------ Extrait du document ------

L’histoire de France est ponctuée par les rébellions. L’embrasement survient quand le peuple – du moins une proportion significative – estime en conscience que le pouvoir en place abuse de ses prérogatives ou trahit sa confiance. Certains mouvements sociaux majeurs ont provoqué des ruptures brutales, d’autres ont entamé les tournants essentiels de notre histoire. Pendant des siècles, l’effervescence française a eu une influence significative sur le reste du monde. « Ce qui se passe en France » est toujours observé, attendu et souvent imité.

Le jaillissement du mouvement social qui a bousculé la France au début du quinquennat de François Hollande ne fait pas exception. Il est même, à bien des égards, inédit. Contrepoint à la révolution bourgeoise-libertaire de Mai 68, il marque la vitalité d’une nouvelle écologie humaine, tant par son origine mystérieuse et ses motivations profondes que par sa durée et ses perspectives. Il est temps de reconnaître ce que signifie et promet un mouvement social d’une ampleur telle qu’il n’en existe que quelques-uns par siècle. Il est temps, pour ceux qui ont participé à cette aventure, de prendre conscience qu’ils sont en train de changer l’histoire.

La rue, ferment de l’histoire de France

Des centaines de milliers de personnes sont bel et bien descendues dans la rue, toutes générations confondues, avec une représentation magistrale des plus jeunes. Toutes se sont montrées, pendant des mois, aussi « décomplexées » que déterminées. Dur à admettre pour la caste des vétérans de Mai 68 qui pensait avoir assis sur le jeunisme et l’occupation de la rue sa domination idéologique. À force d’entretenir leurs errances adolescentes, tout en s’accrochant à leurs privilèges politiques, économiques et culturels, les anciens camarades de Daniel Cohn-Bendit, disséminés là où fleurissent les manettes du pouvoir, ne se sont pas vus vieillir ni s’embourgeoiser. Encore moins perdre à ce point le contact avec la réalité sociale. Les voilà sévèrement contestés sur leur propre terrain d’émergence, celui des mœurs, par un mouvement social d’ampleur historique, surgi de nulle part.

------ Données de l'exercice ------

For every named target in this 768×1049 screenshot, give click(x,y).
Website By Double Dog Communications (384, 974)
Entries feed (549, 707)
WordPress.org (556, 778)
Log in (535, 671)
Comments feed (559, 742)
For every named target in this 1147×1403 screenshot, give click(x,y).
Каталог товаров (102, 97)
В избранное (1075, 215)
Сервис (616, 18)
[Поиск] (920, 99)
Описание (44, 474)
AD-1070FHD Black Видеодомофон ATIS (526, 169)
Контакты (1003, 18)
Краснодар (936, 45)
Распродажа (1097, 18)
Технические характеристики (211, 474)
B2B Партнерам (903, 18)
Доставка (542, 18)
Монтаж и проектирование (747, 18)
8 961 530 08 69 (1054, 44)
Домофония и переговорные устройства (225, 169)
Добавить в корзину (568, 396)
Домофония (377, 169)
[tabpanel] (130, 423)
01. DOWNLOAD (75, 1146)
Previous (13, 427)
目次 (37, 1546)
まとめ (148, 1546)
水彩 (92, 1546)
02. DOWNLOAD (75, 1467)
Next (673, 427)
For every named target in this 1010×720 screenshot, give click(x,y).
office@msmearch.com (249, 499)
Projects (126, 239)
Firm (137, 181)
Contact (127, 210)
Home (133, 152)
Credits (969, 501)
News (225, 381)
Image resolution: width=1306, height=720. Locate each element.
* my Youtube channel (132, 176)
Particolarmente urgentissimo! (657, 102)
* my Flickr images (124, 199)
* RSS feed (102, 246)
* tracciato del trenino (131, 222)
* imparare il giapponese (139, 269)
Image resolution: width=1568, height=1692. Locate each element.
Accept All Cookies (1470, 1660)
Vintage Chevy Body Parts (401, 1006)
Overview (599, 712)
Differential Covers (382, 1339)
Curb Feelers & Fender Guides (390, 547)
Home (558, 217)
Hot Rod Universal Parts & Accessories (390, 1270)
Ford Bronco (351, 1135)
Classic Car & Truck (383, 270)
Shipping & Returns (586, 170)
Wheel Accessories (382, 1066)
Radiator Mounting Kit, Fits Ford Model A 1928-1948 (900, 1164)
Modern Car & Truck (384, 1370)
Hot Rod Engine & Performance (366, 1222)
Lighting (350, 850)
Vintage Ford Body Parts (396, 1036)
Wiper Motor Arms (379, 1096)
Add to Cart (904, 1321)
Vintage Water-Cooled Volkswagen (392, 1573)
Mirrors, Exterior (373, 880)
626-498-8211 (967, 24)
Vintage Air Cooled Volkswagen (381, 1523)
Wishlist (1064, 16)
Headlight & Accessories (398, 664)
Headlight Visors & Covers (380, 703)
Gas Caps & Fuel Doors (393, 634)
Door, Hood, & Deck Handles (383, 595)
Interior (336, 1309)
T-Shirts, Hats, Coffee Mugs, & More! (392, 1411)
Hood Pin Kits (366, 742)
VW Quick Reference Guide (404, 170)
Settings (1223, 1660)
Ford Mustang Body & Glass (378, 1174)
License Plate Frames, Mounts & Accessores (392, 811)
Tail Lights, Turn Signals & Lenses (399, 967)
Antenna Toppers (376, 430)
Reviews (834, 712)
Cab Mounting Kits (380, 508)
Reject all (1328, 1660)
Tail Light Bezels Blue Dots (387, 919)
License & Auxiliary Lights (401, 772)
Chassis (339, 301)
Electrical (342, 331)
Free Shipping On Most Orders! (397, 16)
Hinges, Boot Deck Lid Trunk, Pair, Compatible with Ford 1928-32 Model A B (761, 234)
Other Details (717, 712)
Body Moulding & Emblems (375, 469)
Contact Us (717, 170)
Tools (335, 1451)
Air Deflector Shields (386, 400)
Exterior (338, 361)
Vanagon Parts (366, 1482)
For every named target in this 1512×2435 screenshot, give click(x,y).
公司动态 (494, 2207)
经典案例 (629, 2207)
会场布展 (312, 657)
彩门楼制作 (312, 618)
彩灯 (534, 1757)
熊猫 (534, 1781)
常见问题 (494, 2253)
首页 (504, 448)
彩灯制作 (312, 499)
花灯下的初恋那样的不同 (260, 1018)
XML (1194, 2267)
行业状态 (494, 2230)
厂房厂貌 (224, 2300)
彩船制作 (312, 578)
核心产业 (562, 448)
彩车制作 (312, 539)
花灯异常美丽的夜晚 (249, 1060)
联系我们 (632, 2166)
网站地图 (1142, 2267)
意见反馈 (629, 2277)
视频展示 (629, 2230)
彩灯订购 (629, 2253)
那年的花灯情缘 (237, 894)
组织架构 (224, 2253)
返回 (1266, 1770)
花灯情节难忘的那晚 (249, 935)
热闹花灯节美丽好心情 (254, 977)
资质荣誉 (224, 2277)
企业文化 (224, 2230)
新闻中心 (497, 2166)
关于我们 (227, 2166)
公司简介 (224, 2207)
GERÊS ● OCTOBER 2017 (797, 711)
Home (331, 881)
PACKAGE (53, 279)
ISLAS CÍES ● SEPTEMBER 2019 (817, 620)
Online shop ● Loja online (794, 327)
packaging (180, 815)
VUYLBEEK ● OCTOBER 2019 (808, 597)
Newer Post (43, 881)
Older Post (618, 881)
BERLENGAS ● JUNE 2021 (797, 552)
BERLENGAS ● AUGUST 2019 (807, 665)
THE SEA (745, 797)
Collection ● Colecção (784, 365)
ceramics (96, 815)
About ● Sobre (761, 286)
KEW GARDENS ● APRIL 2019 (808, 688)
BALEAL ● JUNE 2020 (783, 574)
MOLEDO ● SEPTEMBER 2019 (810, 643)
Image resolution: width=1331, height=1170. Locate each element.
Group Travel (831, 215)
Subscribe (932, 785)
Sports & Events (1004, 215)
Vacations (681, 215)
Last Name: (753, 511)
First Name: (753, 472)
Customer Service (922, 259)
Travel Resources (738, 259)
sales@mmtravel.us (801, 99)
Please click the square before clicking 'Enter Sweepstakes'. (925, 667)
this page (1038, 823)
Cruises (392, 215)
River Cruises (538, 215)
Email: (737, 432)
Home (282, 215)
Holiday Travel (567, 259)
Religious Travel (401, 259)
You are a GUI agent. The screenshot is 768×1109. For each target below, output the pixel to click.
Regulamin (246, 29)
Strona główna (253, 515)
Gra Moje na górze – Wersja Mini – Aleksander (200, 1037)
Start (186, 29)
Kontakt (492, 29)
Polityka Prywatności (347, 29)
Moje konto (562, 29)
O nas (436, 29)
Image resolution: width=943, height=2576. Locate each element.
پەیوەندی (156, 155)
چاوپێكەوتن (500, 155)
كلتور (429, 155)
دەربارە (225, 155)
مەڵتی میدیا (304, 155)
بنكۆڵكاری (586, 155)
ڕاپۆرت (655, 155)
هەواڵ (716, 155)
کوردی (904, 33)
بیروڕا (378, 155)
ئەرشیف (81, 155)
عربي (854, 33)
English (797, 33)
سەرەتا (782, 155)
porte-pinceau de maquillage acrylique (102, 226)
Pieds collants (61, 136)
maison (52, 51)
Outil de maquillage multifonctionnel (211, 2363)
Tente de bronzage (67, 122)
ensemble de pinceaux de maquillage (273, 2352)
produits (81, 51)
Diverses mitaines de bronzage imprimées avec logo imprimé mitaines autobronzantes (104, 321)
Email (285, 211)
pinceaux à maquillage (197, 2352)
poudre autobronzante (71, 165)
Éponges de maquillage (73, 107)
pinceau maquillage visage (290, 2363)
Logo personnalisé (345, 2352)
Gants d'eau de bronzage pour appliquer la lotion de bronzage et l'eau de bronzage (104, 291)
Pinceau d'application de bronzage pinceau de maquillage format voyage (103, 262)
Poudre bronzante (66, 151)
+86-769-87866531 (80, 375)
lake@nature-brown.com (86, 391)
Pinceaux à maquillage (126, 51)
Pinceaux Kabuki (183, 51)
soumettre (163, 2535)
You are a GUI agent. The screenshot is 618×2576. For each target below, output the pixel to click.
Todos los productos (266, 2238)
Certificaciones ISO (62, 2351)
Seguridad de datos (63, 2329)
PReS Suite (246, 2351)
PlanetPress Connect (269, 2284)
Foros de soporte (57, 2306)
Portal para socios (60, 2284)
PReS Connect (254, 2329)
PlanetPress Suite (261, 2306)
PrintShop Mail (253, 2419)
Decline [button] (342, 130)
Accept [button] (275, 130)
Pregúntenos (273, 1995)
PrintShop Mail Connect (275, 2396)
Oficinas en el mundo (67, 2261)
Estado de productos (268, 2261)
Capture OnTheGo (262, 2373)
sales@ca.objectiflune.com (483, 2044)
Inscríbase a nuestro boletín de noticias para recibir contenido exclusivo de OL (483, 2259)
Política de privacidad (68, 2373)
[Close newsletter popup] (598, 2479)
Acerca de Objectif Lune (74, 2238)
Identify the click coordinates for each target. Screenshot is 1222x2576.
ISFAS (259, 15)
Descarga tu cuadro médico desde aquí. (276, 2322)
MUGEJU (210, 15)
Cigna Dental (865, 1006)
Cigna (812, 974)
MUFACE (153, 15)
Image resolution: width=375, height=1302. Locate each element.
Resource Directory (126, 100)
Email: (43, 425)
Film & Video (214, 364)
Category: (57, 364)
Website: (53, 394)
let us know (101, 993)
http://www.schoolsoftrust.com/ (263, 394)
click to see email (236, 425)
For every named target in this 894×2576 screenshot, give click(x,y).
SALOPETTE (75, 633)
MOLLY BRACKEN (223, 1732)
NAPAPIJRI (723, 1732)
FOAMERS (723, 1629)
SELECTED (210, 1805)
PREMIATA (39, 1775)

------

* [Série d'exercices]:
1. Reprenez l'extrait sur la contestation sociale en commençant aux mots « Des centaines de » et en vous arrêtant après « de nulle part. ». Substituez-y « mai 1968 » à « Mai 68 ».
2. Recopiez telles quelles les entrées, depuis la ligne qui contient « Home (331, 881) » jusqu'à celle qui contient « sales@mmtravel.us (801, 99) », ces deux lignes incluses.

* [Réponses par consigne]:
1.
Des centaines de milliers de personnes sont bel et bien descendues dans la rue, toutes générations confondues, avec une représentation magistrale des plus jeunes. Toutes se sont montrées, pendant des mois, aussi « décomplexées » que déterminées. Dur à admettre pour la caste des vétérans de mai 1968 qui pensait avoir assis sur le jeunisme et l’occupation de la rue sa domination idéologique. À force d’entretenir leurs errances adolescentes, tout en s’accrochant à leurs privilèges politiques, économiques et culturels, les anciens camarades de Daniel Cohn-Bendit, disséminés là où fleurissent les manettes du pouvoir, ne se sont pas vus vieillir ni s’embourgeoiser. Encore moins perdre à ce point le contact avec la réalité sociale. Les voilà sévèrement contestés sur leur propre terrain d’émergence, celui des mœurs, par un mouvement social d’ampleur historique, surgi de nulle part.

2.
Home (331, 881)
PACKAGE (53, 279)
ISLAS CÍES ● SEPTEMBER 2019 (817, 620)
Online shop ● Loja online (794, 327)
packaging (180, 815)
VUYLBEEK ● OCTOBER 2019 (808, 597)
Newer Post (43, 881)
Older Post (618, 881)
BERLENGAS ● JUNE 2021 (797, 552)
BERLENGAS ● AUGUST 2019 (807, 665)
THE SEA (745, 797)
Collection ● Colecção (784, 365)
ceramics (96, 815)
About ● Sobre (761, 286)
KEW GARDENS ● APRIL 2019 (808, 688)
BALEAL ● JUNE 2020 (783, 574)
MOLEDO ● SEPTEMBER 2019 (810, 643)
Image resolution: width=1331, height=1170. Locate each element.
Group Travel (831, 215)
Subscribe (932, 785)
Sports & Events (1004, 215)
Vacations (681, 215)
Last Name: (753, 511)
First Name: (753, 472)
Customer Service (922, 259)
Travel Resources (738, 259)
sales@mmtravel.us (801, 99)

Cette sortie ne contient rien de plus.